Second, the full stop at the end is not necessary :)

   - the G1HRPrinter should be made NUMA aware, i.e. print expected NUMA 
id for this region

   - the casing of NUMA changes depending on message, i.e. sometimes 
"NUMA" and other times "numa" in the log messages themselves. I would 
recommend uniformly use "NUMA".

However I think that all the "NUMA id" in these messages should read 
"node id" as at that level we do not manage the OS level NUMA ids any more.

   - the "numa id" values in the various messages are formatted 
differently in the different messages with no apparent guideline: 
sometimes the code adds the leading zeros, sometimes not. Also the 
separator between node id and value is sometimes ":" and once "="

E.g.

"NUMA id verification: preferred id (matched #): 00 (32), 01 (32), ..."
"Region Allocated / Requested: 99% xxxx/yyyy (numa id 0: 99% ..."

I am kind of undecided what is best, but probably simply leaving out the 
leading zeros is best for the large majority of cases.

   - just a suggestion: "Region Allocated / Requested" -> "Placement 
Match Ratio" or so. Maybe somebody else has a better name.

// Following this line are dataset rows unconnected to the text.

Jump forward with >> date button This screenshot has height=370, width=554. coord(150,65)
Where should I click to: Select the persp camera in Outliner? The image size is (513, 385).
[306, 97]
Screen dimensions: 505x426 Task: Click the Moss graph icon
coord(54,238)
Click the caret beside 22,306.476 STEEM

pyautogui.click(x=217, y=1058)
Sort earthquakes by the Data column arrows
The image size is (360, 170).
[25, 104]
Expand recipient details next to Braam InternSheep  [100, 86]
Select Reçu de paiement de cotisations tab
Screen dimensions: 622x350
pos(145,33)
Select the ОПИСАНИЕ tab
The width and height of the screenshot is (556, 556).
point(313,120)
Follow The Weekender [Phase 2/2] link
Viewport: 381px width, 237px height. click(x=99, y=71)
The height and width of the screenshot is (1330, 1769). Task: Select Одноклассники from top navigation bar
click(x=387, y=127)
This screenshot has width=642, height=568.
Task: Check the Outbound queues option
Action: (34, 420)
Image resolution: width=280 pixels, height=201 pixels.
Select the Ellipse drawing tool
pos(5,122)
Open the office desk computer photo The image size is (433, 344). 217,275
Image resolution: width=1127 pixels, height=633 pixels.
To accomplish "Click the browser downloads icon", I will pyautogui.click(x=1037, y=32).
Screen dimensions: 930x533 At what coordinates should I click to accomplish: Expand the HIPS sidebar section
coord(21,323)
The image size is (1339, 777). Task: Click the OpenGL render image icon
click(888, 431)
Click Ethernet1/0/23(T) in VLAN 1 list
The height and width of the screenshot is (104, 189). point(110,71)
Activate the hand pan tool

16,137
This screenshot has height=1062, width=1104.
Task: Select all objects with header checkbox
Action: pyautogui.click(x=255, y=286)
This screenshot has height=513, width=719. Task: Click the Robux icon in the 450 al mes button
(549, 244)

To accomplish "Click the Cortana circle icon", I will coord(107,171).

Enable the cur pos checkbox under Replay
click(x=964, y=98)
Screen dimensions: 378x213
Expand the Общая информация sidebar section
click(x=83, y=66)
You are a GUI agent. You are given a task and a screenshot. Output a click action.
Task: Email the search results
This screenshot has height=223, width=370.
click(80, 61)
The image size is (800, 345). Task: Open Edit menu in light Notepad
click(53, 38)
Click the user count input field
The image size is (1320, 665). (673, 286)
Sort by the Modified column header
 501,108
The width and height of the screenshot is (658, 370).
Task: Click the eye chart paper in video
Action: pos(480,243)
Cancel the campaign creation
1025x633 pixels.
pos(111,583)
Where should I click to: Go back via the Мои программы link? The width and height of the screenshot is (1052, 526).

Also in that message I would not print "numa id" at all to make the 
message shorter.

   - "Worker threads local object process rate" -> "Worker task locality 
match rate" seems shorter.

Again, to make the message shorter I would prefer that "numa id" were 
not printed at all in the details.

Not sure if that rate at this point is extremely interesting since G1 
won't even try to improve it at this time, but you can leave it in if 
you want.

   - I would *probably* like to have most of these messages split into 
"recent" and "total" statistics. Maybe others think that the totals are 
okay.

   - Again, to save space I would prefer to have the per-node details in 
the region summaries in the same line as the original output. I.e. 
instead of

Eden regions: 28->0 (29)
   From numa id 0: 18->0
   From numa id 1: 10->0

the following would be much shorter:

Eden regions: 28->0 (29) (0: 18->0, 1: 10->0)

As with higher node counts you will get lots of lines with little 
content imho. Maybe others think differently?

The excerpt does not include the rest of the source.